AMAZONAS
Amazonas tem pior nota entre estados da Amazônia Legal na proteção a defensores ambientais, revela estudo
Estado recebeu 14,8 pontos no Índice de Democracia Ambiental que analisou mais de 100 indicadores relacionados à transparência, participação social, acesso à Justiça e proteção de ambientalistas.
O Amazonas ficou em terceiro lugar no Índice de Democracia Ambiental entre os nove estados da Amazônia Legal, mas teve o pior desempenho no indicador que avalia a proteção a defensores ambientais. O estado recebeu 14,8 pontos nesse quesito, segundo estudo desenvolvido pelo Instituto Centro de Vida e pela Transparência Internacional – Brasil, que analisou mais de 100 indicadores relacionados à transparência, participação social, acesso à Justiça e proteção de ambientalistas.
No resultado geral, o Amazonas somou 43,8 pontos e foi classificado como regular. O estado ficou na terceira posição, atrás de Mato Grosso, que teve 56,7 pontos, e do Pará, com 55,3.
O índice busca medir o compromisso das instituições públicas com a garantia de direitos relacionados ao meio ambiente. A avaliação considera quatro dimensões: acesso à informação, participação pública, acesso à Justiça e proteção dos defensores ambientais.
Segundo o pesquisador, ambientalista e diretor do Instituto Nacional de Pesquisas da Amazônia (Inpa), Henrique Pereira, o indicador mostra como as instituições públicas lidam com a participação da sociedade e com a proteção de pessoas que atuam na defesa do meio ambiente.
Falta de proteção
Para ambientalistas, a falta de proteção é um dos principais desafios enfrentados por quem denuncia crimes ambientais e cobra medidas de preservação.
Jô Farah, ativista e representante da ONG ambiental Mata Viva, afirma que defensores ambientais podem ser vistos como obstáculos por grupos interessados em explorar áreas naturais.
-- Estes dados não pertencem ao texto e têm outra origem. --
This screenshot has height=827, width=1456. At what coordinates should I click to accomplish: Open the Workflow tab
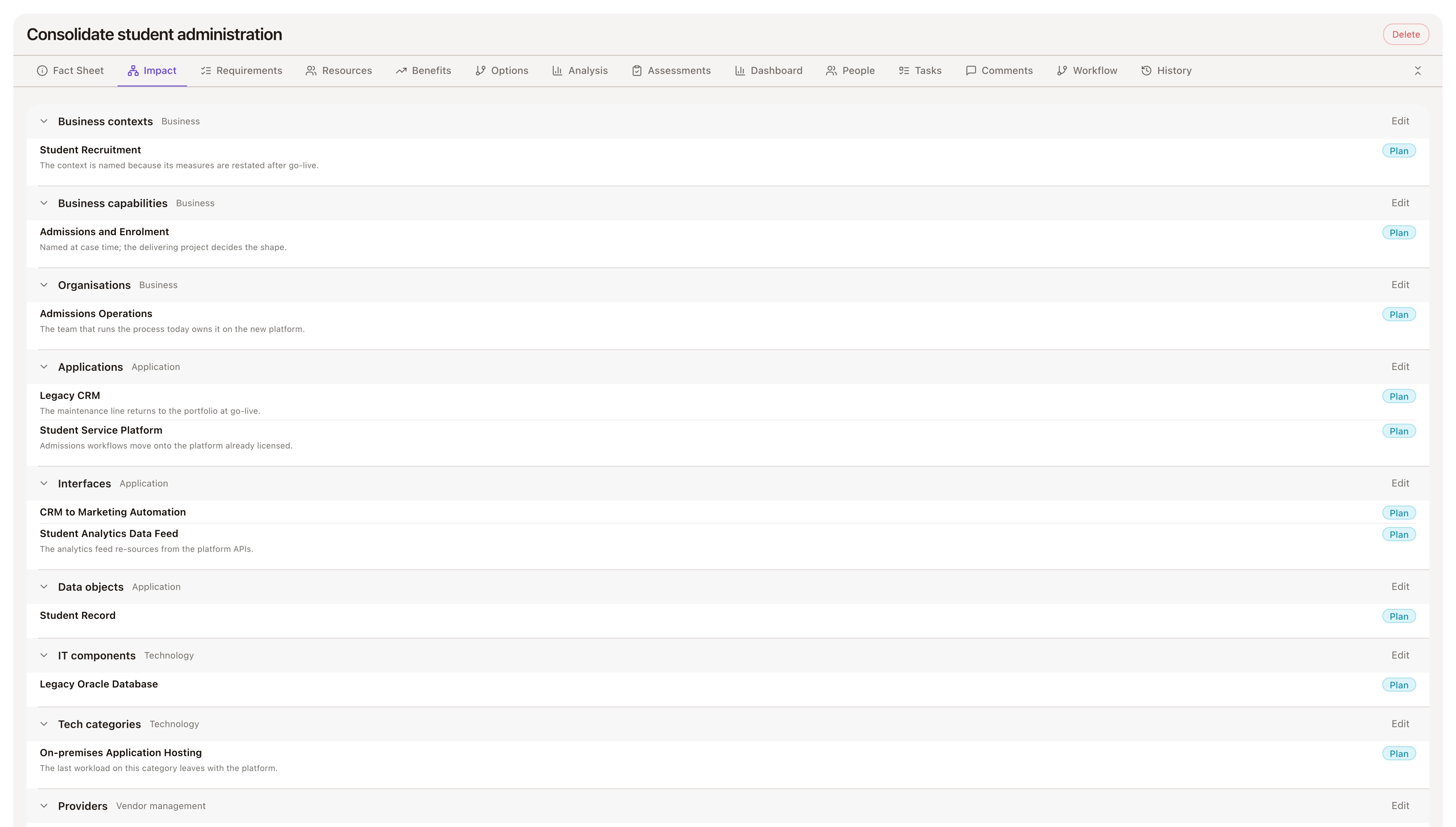pyautogui.click(x=1087, y=70)
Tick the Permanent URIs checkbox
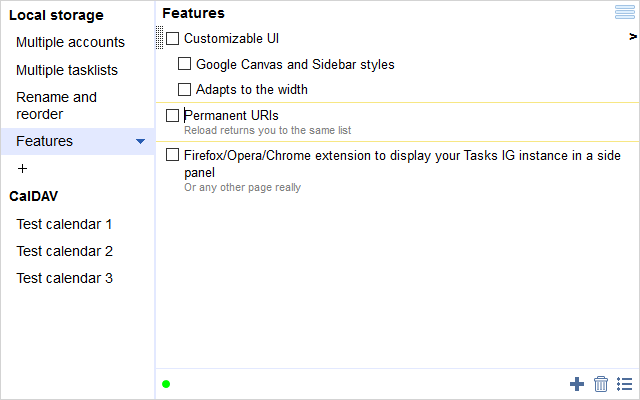 [173, 116]
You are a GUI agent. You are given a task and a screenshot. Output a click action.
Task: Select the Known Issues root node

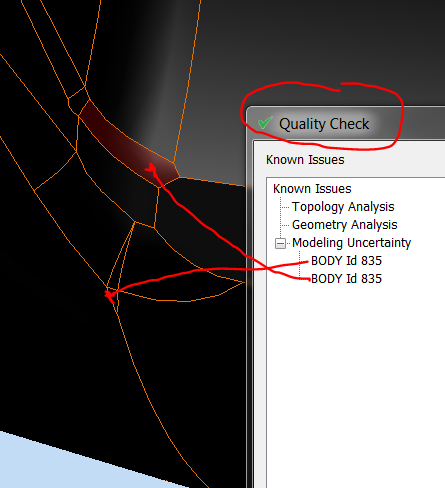(312, 189)
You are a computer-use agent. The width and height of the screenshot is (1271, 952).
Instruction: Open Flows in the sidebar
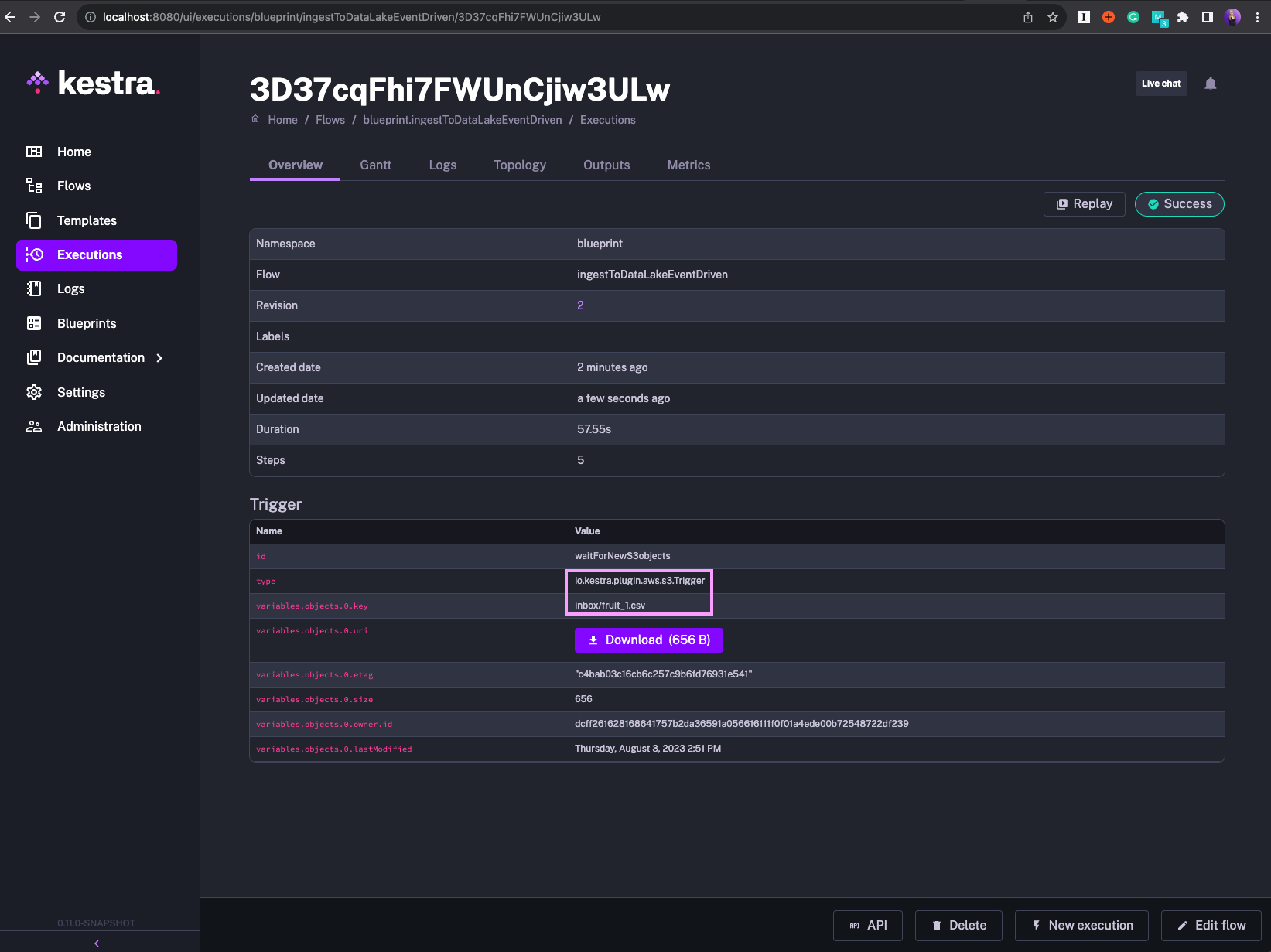pos(73,186)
“Ambientalista costuma ser visto por quem quer destruir o meio ambiente como inimigo. Até mesmo o poder público de certa forma vê o ambientalista como inimigo, porque ele impede que uma rua seja construída, ele tenta impedir que o desmatamento aconteça para a construção de um condomínio, ele denuncia obras que, embora desencilhadas, estão poluindo, estão destruindo.”
Segundo o ativista, a falta de transparência sobre decisões relacionadas ao desmatamento também dificulta o trabalho de quem atua na defesa da floresta.
“Os critérios pra desmatamento são muito obscuros. E quando a gente procura saber sobre o que foi que justificou a perda de um determinado fragmento florestal, não se tem resposta. Apenas informam que foi licenciado e que já está autorizado e que aquela floresta vai desaparecer.”